Takeaways for Marketers
- ActiveCampaign’s High-Performance Marketing Triad – Imagine, Activate, and Validate – creates a strategy for marketing teams to thrive in the AI era, moving from experimentation to optimization.
- AI’s next frontier is in measurement and predictive analytics, not just generation. The most effective teams will integrate AI across every stage, from ideation to validation.
Why Original Research Matters
Original research has quietly become one of the most meaningful differentiators in marketing.
It gives brands something rare in a landscape of repetition: a voice that contributes rather than echoes.
1. It builds real authority
When your team publishes data that others cite, you move from an observer to a participant in the larger conversation. That shift doesn’t happen through volume; it happens through value. The credibility that comes from producing useful, verifiable insights compounds naturally through brand mentions, backlinks, and AI citations.
Original data draws attention because it’s genuinely helpful, not because it’s perfectly optimized. That kind of organic visibility tends to last much longer than quick-hit tactics ever do.
2. It extends the life of your ideas
A single research project can inform months of storytelling. A well-designed study becomes a foundation for articles, social posts, webinars, and campaigns – a source of truth you can revisit rather than reinvent.
It gives your team a shared narrative to build around, creating clarity, consistency, and efficiency across channels.
3. It clarifies thinking and alignment
Doing research forces a pause. It creates a chance to examine assumptions and ask hard questions: What do we actually know? What do we need to learn?
That process often sparks sharper strategy and better creative ideas.
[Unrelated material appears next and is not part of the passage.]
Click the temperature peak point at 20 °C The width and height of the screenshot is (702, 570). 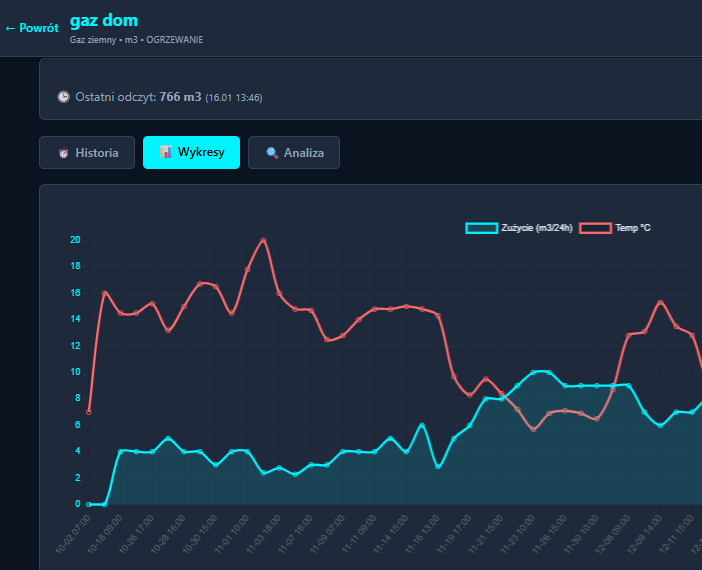(x=263, y=240)
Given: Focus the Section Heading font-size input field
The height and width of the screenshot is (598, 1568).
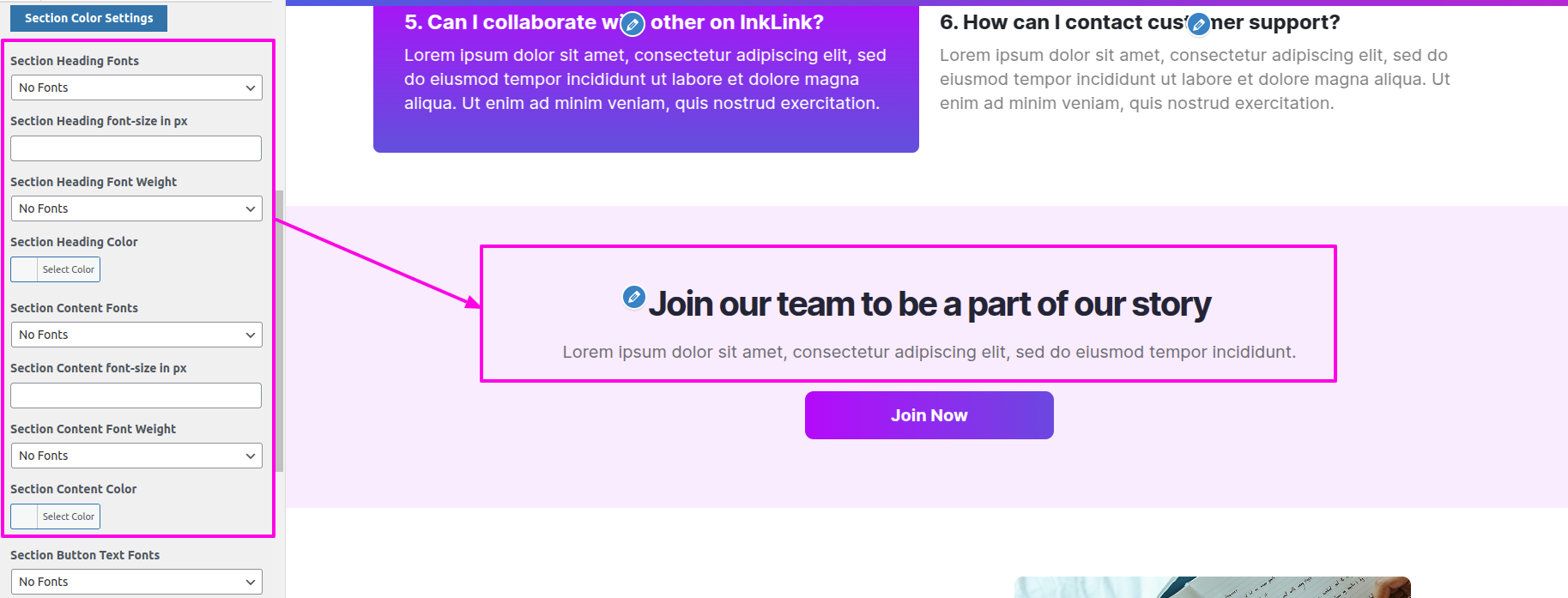Looking at the screenshot, I should pyautogui.click(x=136, y=148).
It aligns teams around insights rather than opinions, and that alignment tends to carry forward into how decisions are made and campaigns are measured.
As marketing continues to evolve, original research offers a robust playbook that frames your brand as the authoritative source, gives you endless vehicles for repurposing and leverage, and helps position your brand for greater visibility in AI search, SEO, and beyond.. It turns uncertainty into insight, and data into direction.
It’s a tactic that earns trust not by saying more, but by knowing more.